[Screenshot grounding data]
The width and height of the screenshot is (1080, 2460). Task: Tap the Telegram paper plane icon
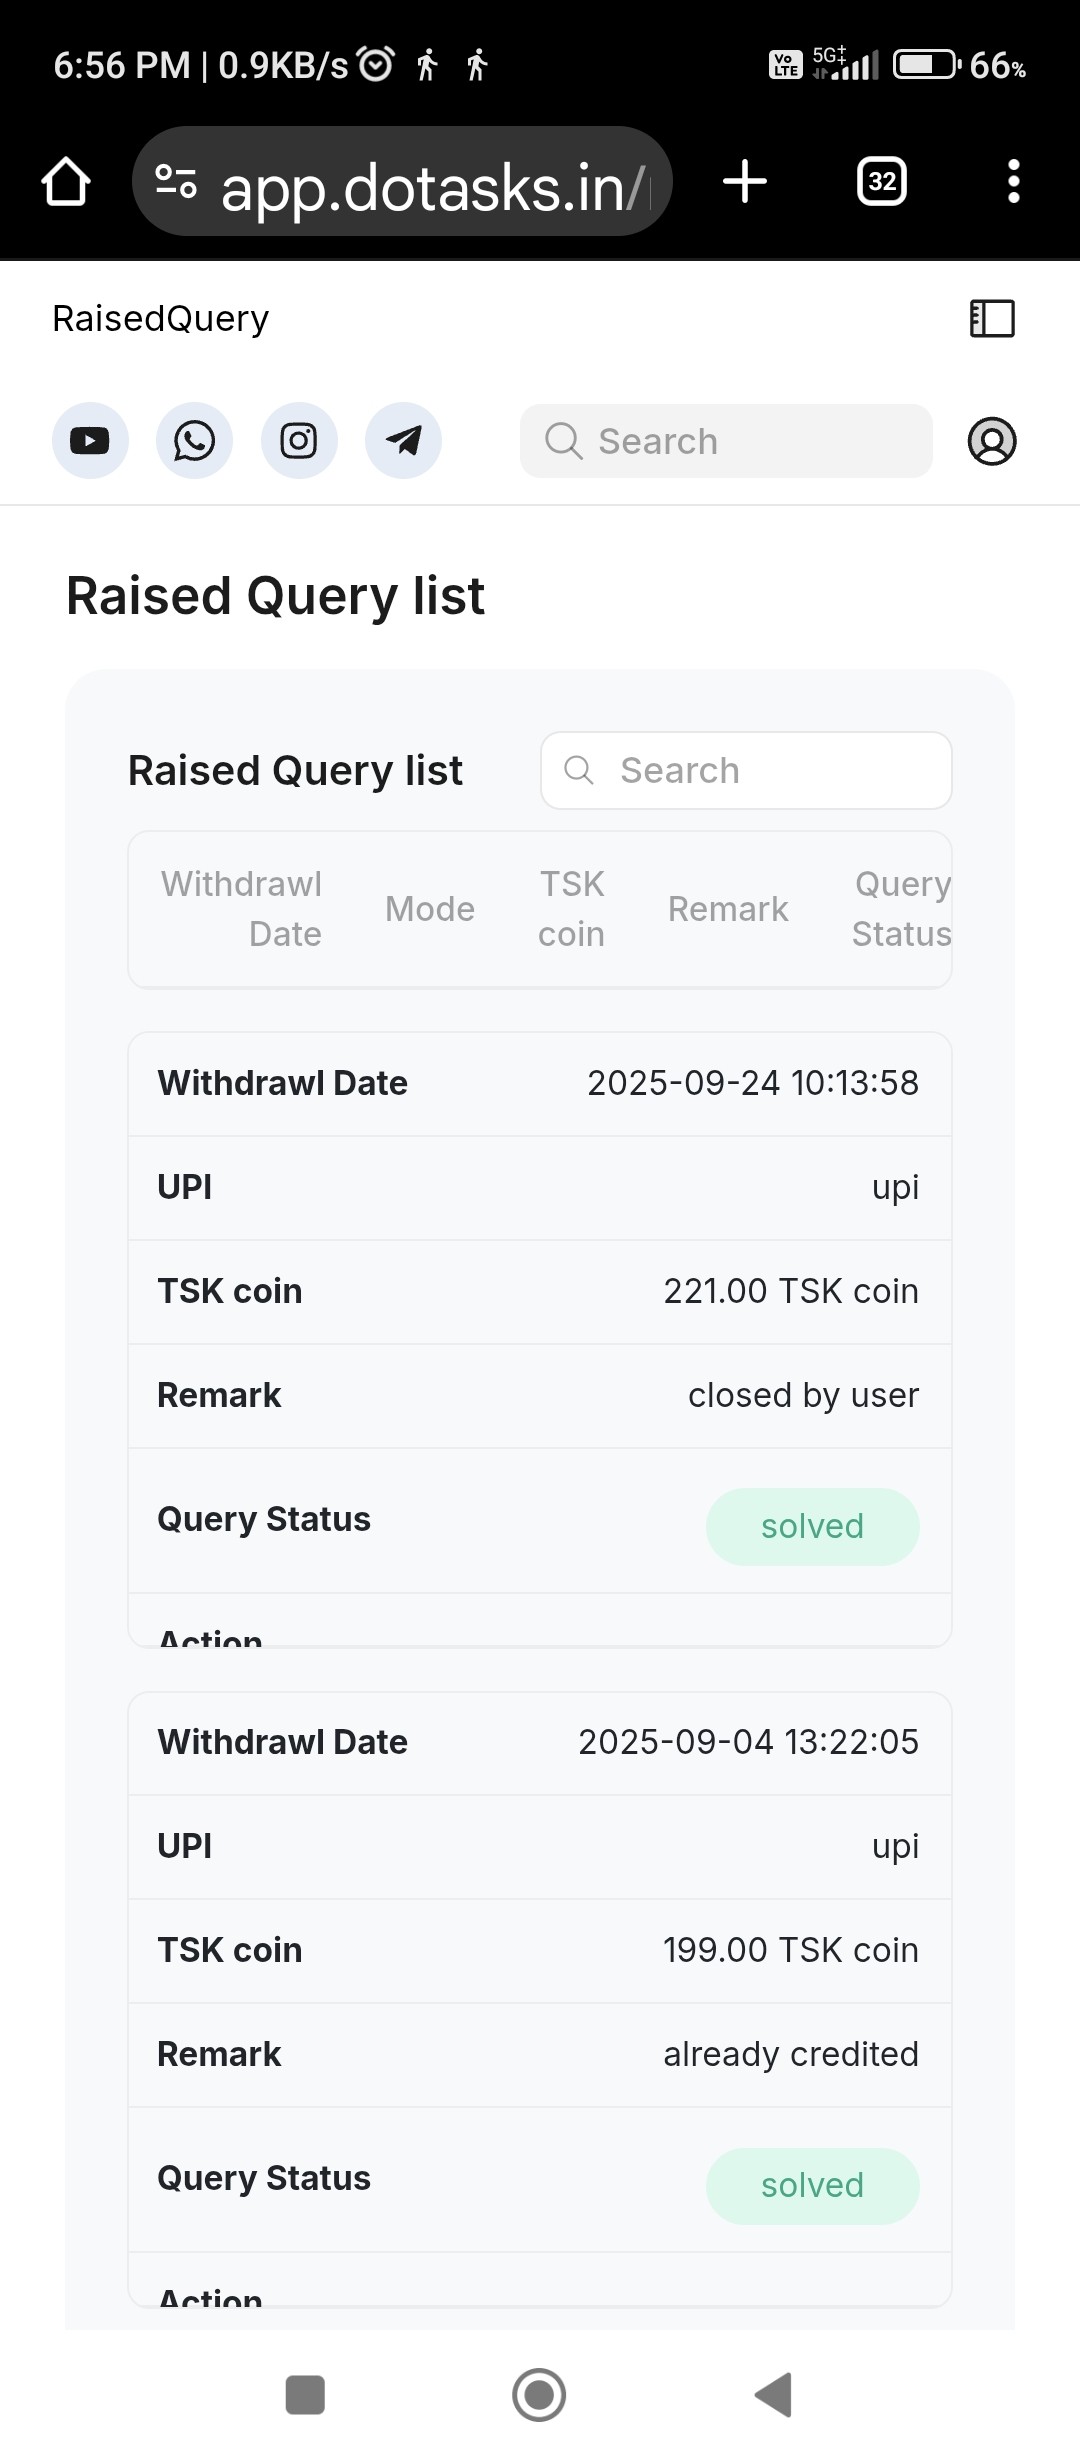coord(403,441)
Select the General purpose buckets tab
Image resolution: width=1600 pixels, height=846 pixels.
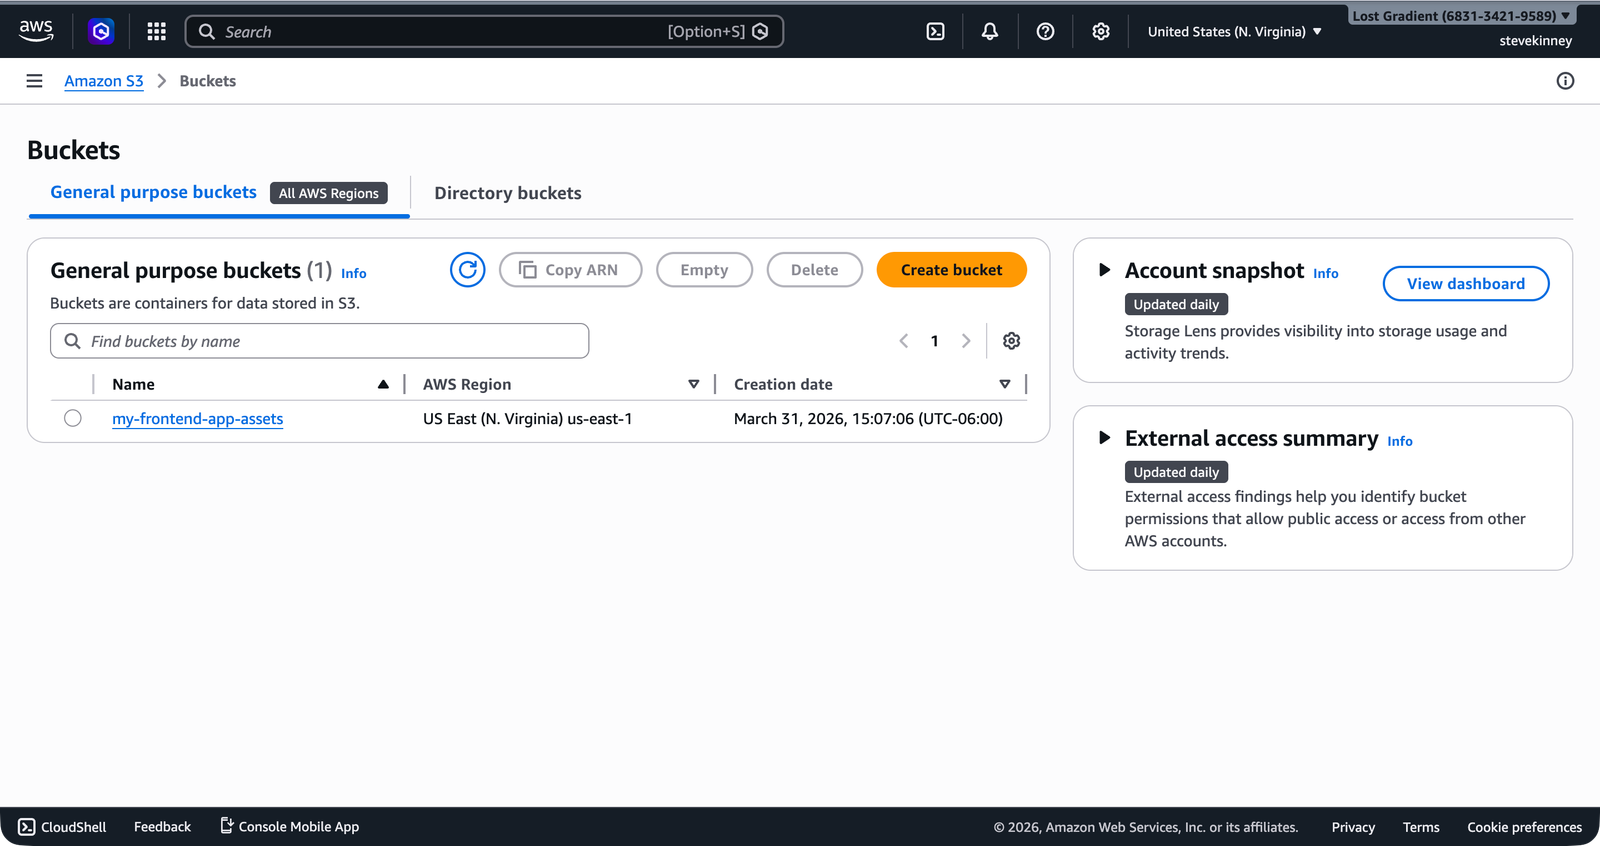pyautogui.click(x=154, y=192)
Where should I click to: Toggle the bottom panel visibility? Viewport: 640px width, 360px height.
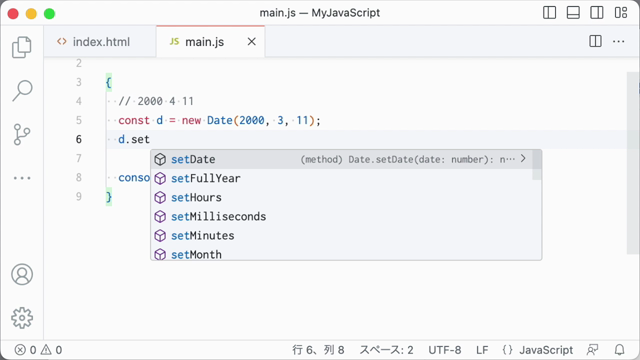pos(573,13)
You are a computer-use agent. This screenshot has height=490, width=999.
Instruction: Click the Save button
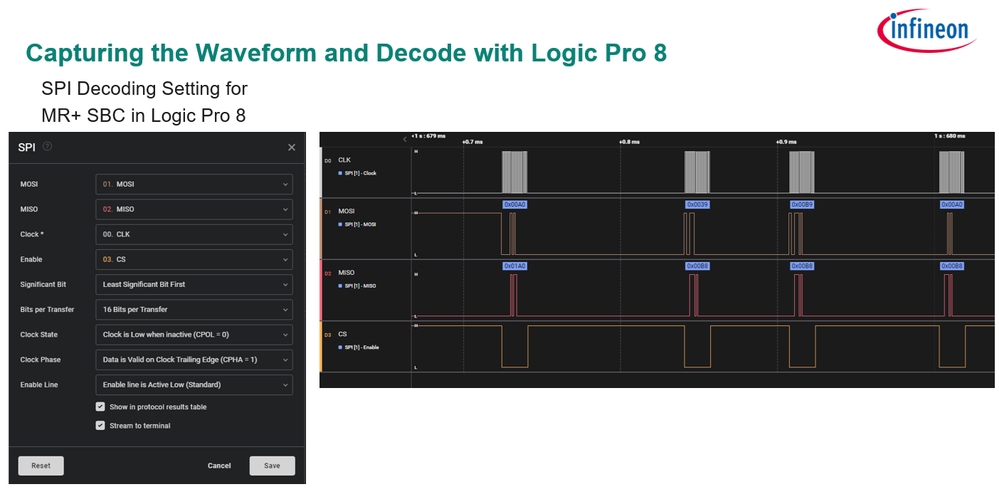coord(272,465)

Work request — Return only the lines that start at the line containing "You are a computer-use" and finish at the last line of the entries, exactly as written and without pictures.

Task output —
You are a computer-use agent. This screenshot has height=490, width=999.
Instruction: Click the Save button
coord(272,465)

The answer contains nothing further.